6
votes
Real-time speech-to-speech translation
Has anyone used a free, offline, open-source, real-time speech-to-speech translation app on under-powered devices (i.e., older smart phones)? There are a few libraries that written that purportedly can do or help with local speech-to-speech:
- https://github.com/ictnlp/StreamSpeech
- https://github.com/k2-fsa/sherpa-onnx
- https://github.com/openai/whisper
I'm looking for a simple app that can listen for English, translate into Korean (and other languages), then perform speech synthesis on the translation. Although real-time would be great, a short delay would work.
RTranslator is awkward (couldn't get it to perform speech-to-speech using a single phone). 3PO sprouts errors like dandelions and requires an online connection.
Any suggestions?
The combination of things you are asking for is a challenge. Certainly combining offline use with underpowered devices. Specifically, the under-powered device bit is making it a next to impossible ask, I think. As for accurate speech to text and accurate translation you do likely need to run two models, a good speech to text model supporting both languages. A LLM also trained reasonably well in both languages, ideally trained to do translation. There are other options, but the result there likely will be much more crude.

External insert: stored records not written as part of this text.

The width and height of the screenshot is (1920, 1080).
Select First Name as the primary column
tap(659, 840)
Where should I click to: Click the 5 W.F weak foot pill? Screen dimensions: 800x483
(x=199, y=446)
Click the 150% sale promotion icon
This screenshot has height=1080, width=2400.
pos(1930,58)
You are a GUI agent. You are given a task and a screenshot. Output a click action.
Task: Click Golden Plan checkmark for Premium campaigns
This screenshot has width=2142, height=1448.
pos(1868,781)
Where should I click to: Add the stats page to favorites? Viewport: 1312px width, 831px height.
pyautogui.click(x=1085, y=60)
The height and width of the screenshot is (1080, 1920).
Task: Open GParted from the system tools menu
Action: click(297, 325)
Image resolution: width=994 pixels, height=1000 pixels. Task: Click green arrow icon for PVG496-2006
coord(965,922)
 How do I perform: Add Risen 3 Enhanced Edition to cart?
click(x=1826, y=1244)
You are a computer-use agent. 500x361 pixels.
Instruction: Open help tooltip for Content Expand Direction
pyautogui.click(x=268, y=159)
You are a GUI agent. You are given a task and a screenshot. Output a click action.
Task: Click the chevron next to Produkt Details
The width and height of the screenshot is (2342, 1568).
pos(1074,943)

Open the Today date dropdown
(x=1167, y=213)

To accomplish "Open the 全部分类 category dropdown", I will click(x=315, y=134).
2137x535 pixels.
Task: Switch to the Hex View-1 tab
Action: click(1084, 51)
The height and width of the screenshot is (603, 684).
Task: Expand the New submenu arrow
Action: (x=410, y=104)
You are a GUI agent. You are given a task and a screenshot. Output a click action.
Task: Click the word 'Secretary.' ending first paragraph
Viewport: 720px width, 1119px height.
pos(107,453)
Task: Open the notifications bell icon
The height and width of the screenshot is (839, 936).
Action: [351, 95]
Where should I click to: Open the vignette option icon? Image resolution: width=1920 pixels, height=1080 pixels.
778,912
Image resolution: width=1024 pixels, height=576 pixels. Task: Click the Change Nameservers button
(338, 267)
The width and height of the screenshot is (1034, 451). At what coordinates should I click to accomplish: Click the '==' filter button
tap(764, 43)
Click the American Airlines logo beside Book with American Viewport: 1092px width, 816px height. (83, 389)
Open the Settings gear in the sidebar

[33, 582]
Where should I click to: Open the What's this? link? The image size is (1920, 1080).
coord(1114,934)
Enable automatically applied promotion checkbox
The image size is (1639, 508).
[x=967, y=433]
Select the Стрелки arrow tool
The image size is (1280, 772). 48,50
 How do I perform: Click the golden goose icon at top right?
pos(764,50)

As far as RTranslator goes, I was doing a quick google search myself and came across their repo. The online remark makes me think you used the v1.0 version of it, the v2.0 version does everything on your phone. According to their github anyway, but they also make it clear there are minimum hardware requirements for it to have any reasonable chance of working:
Edit:
I might not be entirely right, I also came across LibreTranslate which for translation uses a offline library called argos-translate which still uses neural machine translation but might have slightly lower hardware requirements? Not entirely sure about that last bit, but figured I'd throw it in there.
2.1.1 is installed. Looks like there's no TTS for Korean, and numerous other languages. The WalkieTalkie mode translates English into Korean text just fine. Meaning, it is not quite speech-to-speech, yet.
Unless I'm missing a TTS engine for Korean? If that's the case, the software should detect the desired output language and prompt to install a TTS engine.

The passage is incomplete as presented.